A first draft of a subset of functionality for an open XML standard for musical instruments.
version 0.1
This document describes a model for handling the notions of time, positions and parts of audio waveforms. The model is intended to derive a partial XML specification for musical instruments from it. In practice, an implementation of the model would provide functionality to cut an audio waveform into pieces and recombine them in a different order, or repeat some pieces.
The specification can possibly become a part of an overall XML standard for musical instruments, as discussed by the open-instruments mailing list. The proposal given here is not in the first place meant to be used independently from further specification work, however, a prototype implementation that realizes a functional subset is available.

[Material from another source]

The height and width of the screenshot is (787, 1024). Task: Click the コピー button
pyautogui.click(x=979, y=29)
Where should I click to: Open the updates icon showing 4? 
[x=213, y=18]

While terms like "time" and "position" seem clearly defined in a physical sense (locating coordinates in 4D time-space), in a musical context "time" and "position" are terms with more facets and multiple dimensions of meaning. The notions of time and positions in musical pieces are rarely used in an absolute sense. Instead, an amount of time or a position in music usually depends on other instances of times and positions, and on other musical characterstics of the sound, e.g. the piece's tempo or a waveform's sample-rate. Times and positions are linked relatively to each other, thus the meanings of "time" and "position" is recursively interdependent in a musical context.

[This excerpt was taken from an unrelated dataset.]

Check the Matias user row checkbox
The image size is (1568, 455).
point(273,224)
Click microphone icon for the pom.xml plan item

The model proposed here tries to capture these notions of time and positions as 'musically' as possible. This requires time, positions and parts of sound pieces to be understood as each having several possible different meaning extensions, depending on the way they are used in a musical context. Important conceptual requirements that arise from the musical interpretation of the terms are:
Time in a musical piece may simply refer to clock time
(e.g. '5.2 s'). But especially in the context of music, time may
also refer to a beat-measurement scale (e.g. 'three...and'-beats)
or, when handling waveform data, may be given as number of
sample-frames. Time can also be understood as being relative to a
part (e.g. 'two-thirds of part A').
Just as in a physical /
geometric sense, a time-value is a differential value.

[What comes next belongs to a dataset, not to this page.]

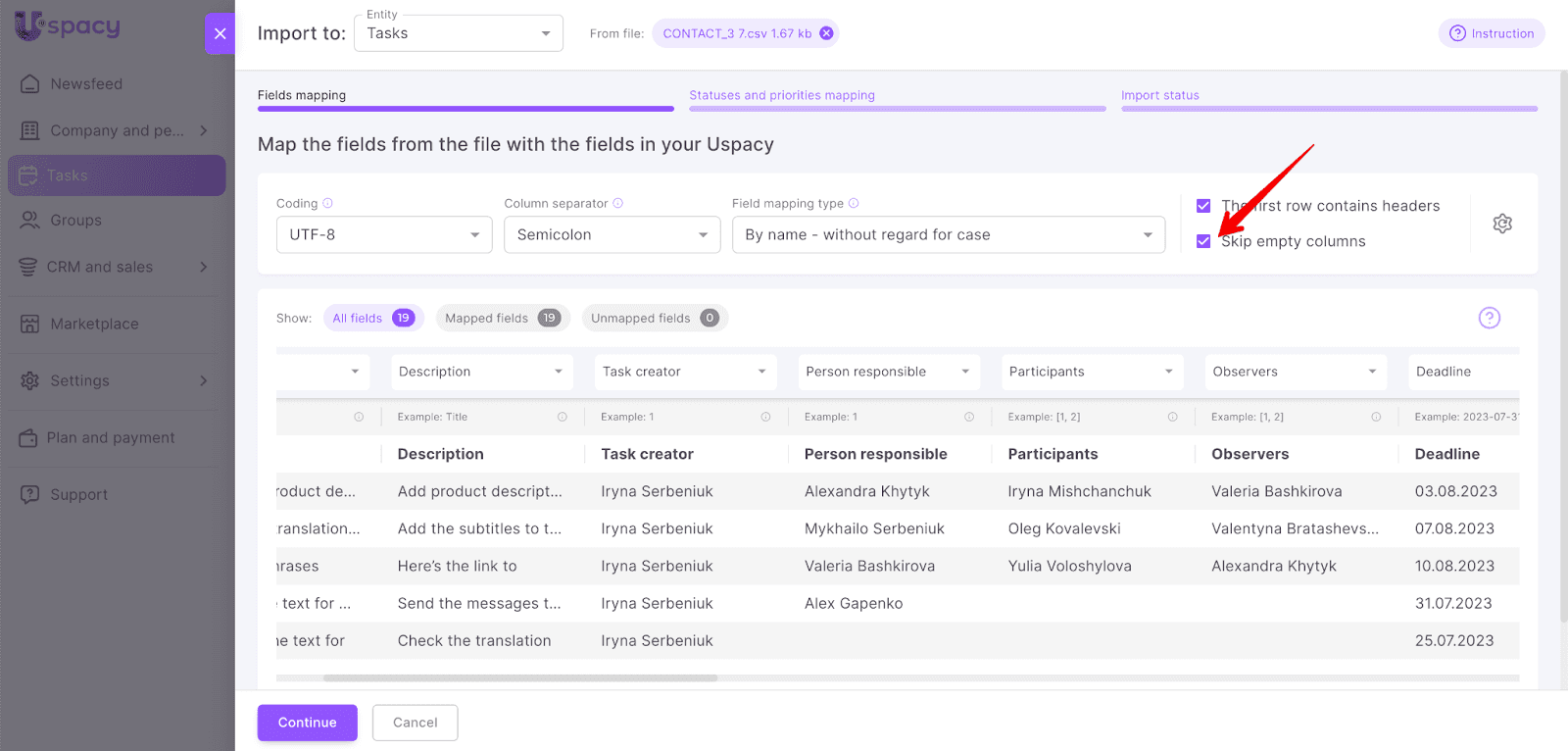The image size is (1568, 751).
Task: Remove the attached CONTACT_3 7.csv file
Action: (x=826, y=33)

It denotes the length of musical pieces, not a point in time or a
position.
Positions in musical pieces are understood as inherently relative to other positions (e.g. 'at beat 3 after the end of the second verse'), not just as absolute positions denoted by single time-value. Thus, a position is specified recursively by refering to another position, combined with a time offset that denotes the distance between the two positions.
Parts of musical pieces can be related to each other in several different ways, but parts may also be completely unrelated to each other. The specification is thus required to allow flexible declarations of parts, e.g. giving parts in a consecutive sequence, placing them in a hierarchy (as parts of other parts (of other parts,... etc.)), or freely overlapping.
To embed the above requirements into a formalized model, conceptual terms and additional helper terms are introduced as model elements. These basic model-terms are as follows:
The physical representation of a sound or musical piece. A waveform has a sample-rate and a length in frames associated with it, as well as a beats per minute measure (which may default to a fix value and remain unused on sounds that are not tempo-structured). Optionally, a waveform can also have a name to refer to it. Every waveform owns an implicit reference to exactly one master-slice, from which any number of slices can be derived.
A technical alias for "part of a waveform". A slice
is delimited by a start-anker and an end-anker. Every
slice also references exactly one parent-slice. The positions
specified by the start-anker and end-anker usually
are relative to the parent-slice. In most cases, slices
also have a name which identifies them uniquely.
A slice
is recursively
specified as always having a parent-slice associated with it.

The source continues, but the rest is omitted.